JOPLIN — Members of Freeman Health System’s clinical staff stood by her as Jennifer Donaldson came to the podium during Wednesday’s dedication of the Beacon of Hope Tornado Memorial.

Donaldson, an employee of the health system, was injured in the May 22, 2011, tornado which devastated much of this southwest Missouri community.
Donaldson told the crowd that she was at home when the tornado came through.

“I looked up to see the roof fly off of the house,” she remembered. “I will never forget the fierceness of the wind as it curled me into a ball, and I tried to avoid everything and watched as my feet were lifted off of the ground. The tornado plucked me out of the house. I landed about 360 feet away under three large trees. Friends and neighbors found me about two hours later, cut the trees off of me, put me on a door that they had found and brought me to Freeman. Though I worked with the nurses and physicians in the ER, my injuries were so severe that it took them about 15 minutes before anyone even recognized me.”

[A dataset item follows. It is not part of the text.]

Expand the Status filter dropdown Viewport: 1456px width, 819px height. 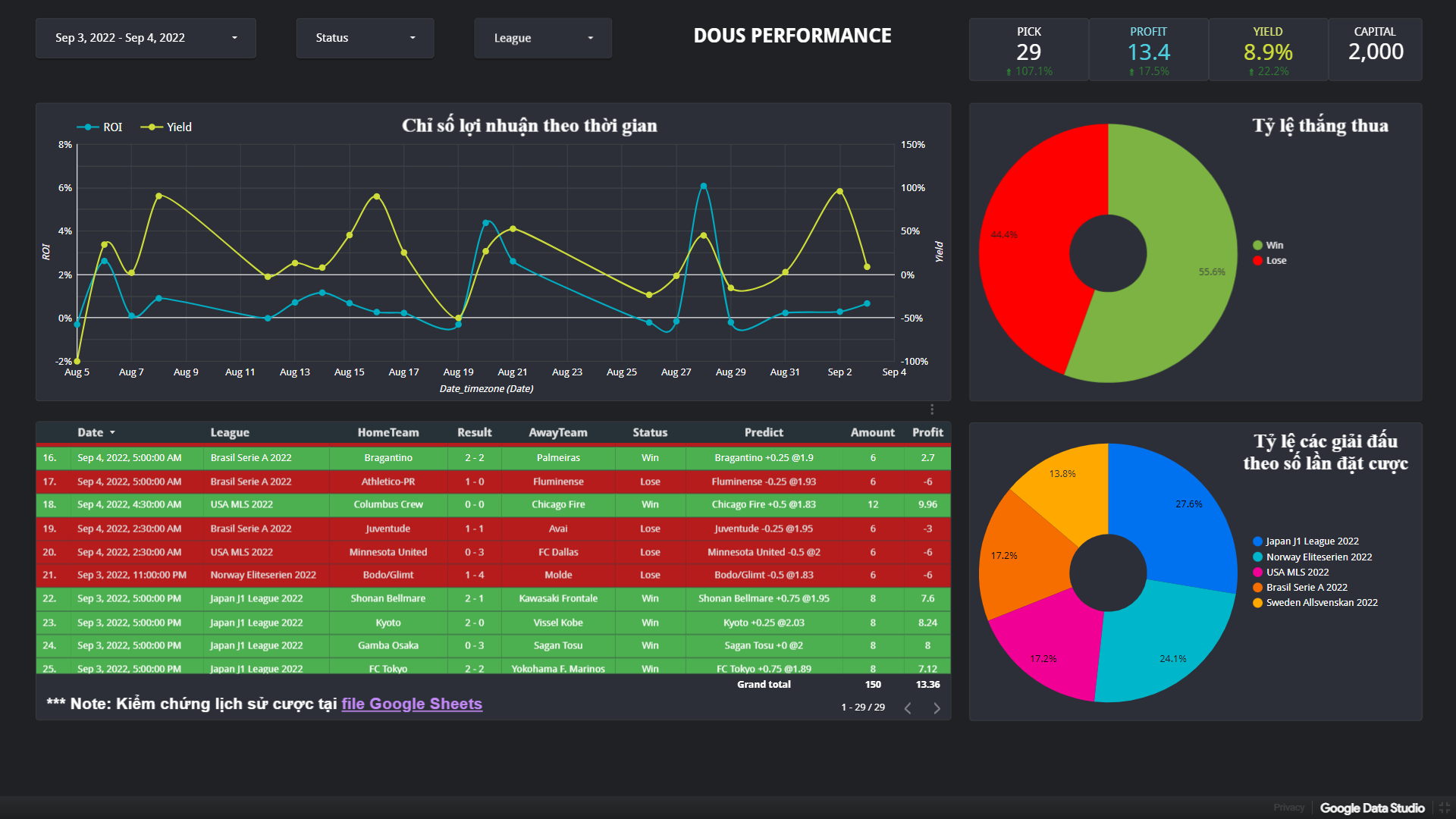365,38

The tornado broke her neck, both shoulders, her left elbow, 11 ribs and her left leg.

“I recovered at Freeman for 30 days, before I was healed enough to return home,” she said. “I am eternally grateful to each of them [the nurses and physicians]. The words ‘thank you’ just don’t seem to be enough. How do you thank someone for saving your life? How do you thank them for giving you more birthdays, more Christmas mornings with your daughter? How do I thank someone for giving me another opportunity to laugh, to see the sunrise and to dream about my future? How do I thank someone for fighting for my life when I was unable to? Thank you just doesn’t seem to be enough, but I will say it anyway.”

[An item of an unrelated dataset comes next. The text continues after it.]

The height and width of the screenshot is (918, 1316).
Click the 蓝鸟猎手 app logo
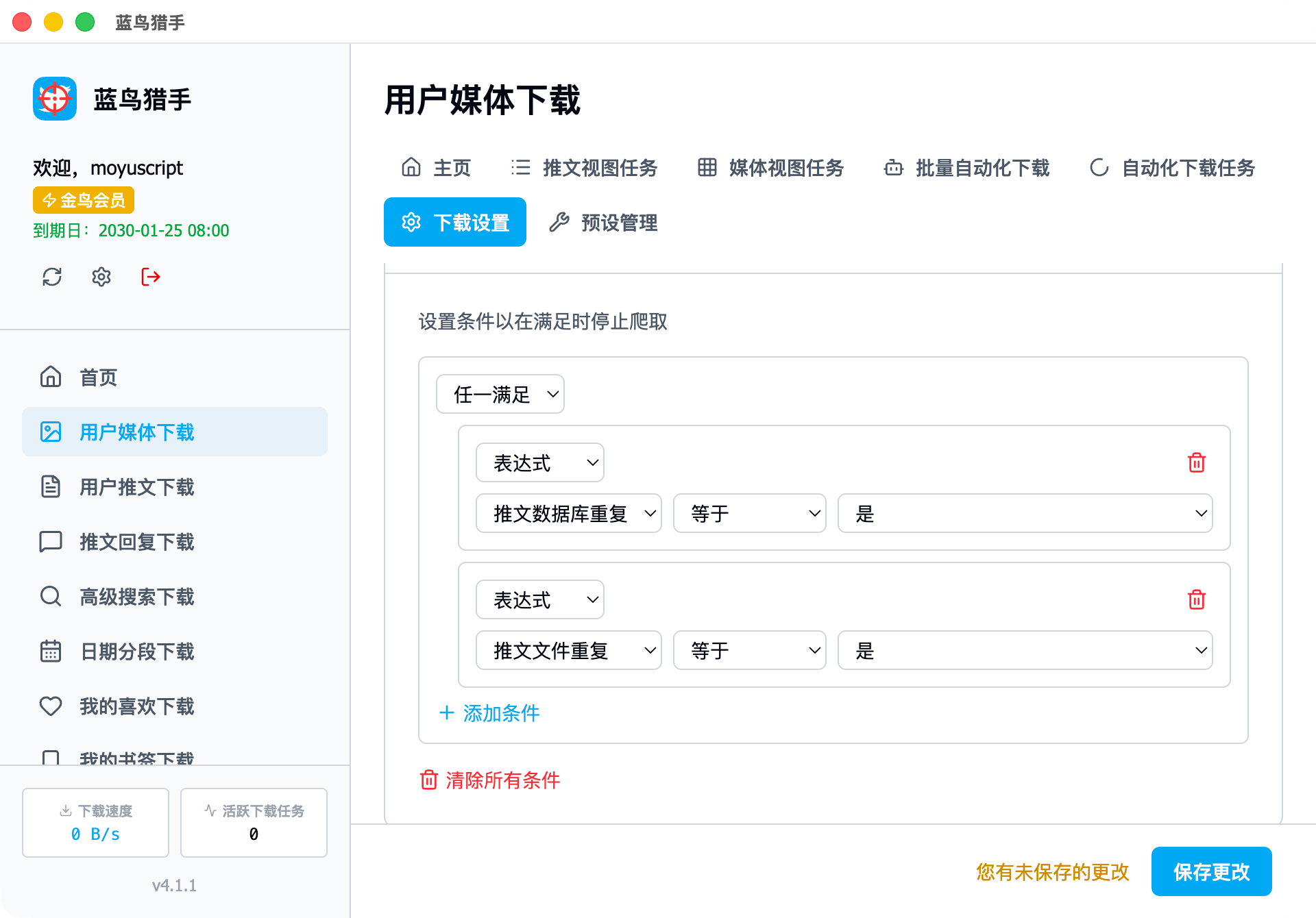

Donaldson then looked at the clinical staff standing by her.

“From the bottom of my heart, I do thank each of you sincerely,” she said.

Prior to unveiling the memorial, Paula Baker, Freeman Health System president and chief executive officer, spoke about the tornado and the memorial.

“The patients came to us in waves, hundreds, hundreds and hundreds,” Baker said. “So many, that our 41-bed emergency room treated an estimated 750 patients within a matter of hours. Two hours after the storm struck, 883 Freeman employees had reported to duty. Twenty-two life-saving surgeries were performed in the first 12 hours after the storm. More than 800 X-rays and 400 CT scans were conducted. As the days past, 1,700 tornado victims sought help from Freeman Health System. The power of that event and the life altering changes that it brought to our community, to our patients and to our staff, those are the reasons why we are here tonight. This memorial is a place intended for reflection, a place to remember, to pray, to mourn, to give thanks for what we have, to reflect upon what we lost and to ask that someday, we are reunited with those the storm took from us.”

As the Freeman Voices, a choir made up of Freeman employees sang “Amazing Grace,” Donaldson and Baker unveiled the 14-foot tall memorial, with the words “compassion, bravery, selflessness, heroism and dedication” emblazed on the base of the memorial.

“I believe the Beacon of Hope Tornado Memorial is a positive symbol to Joplin,” Donaldson said. “It shows support, strength and stability that Freeman offers to the communities.”

“Each night at dusk, the memorial will glow,” Baker added. “Lighting up the darkness just as Freeman Hospital West did on May 22, 2011, when we provided the only source of light for miles around. We stood strong, an island in the darkness, a beacon of hope and light.”

After the event, Donaldson was asked by Neosho Daily News, “As a victim and an employee of Freeman Health System, how honored are you to see this memorial here in Joplin?”

“It means a great deal to me, just to know that someone is keeping alive the memories of those we lost and giving something to those of us that were impacted by it, something that we can remember without it being rubble,” she said. “It means a lot to me, it just shows that we are standing strong, continuing and moving on.”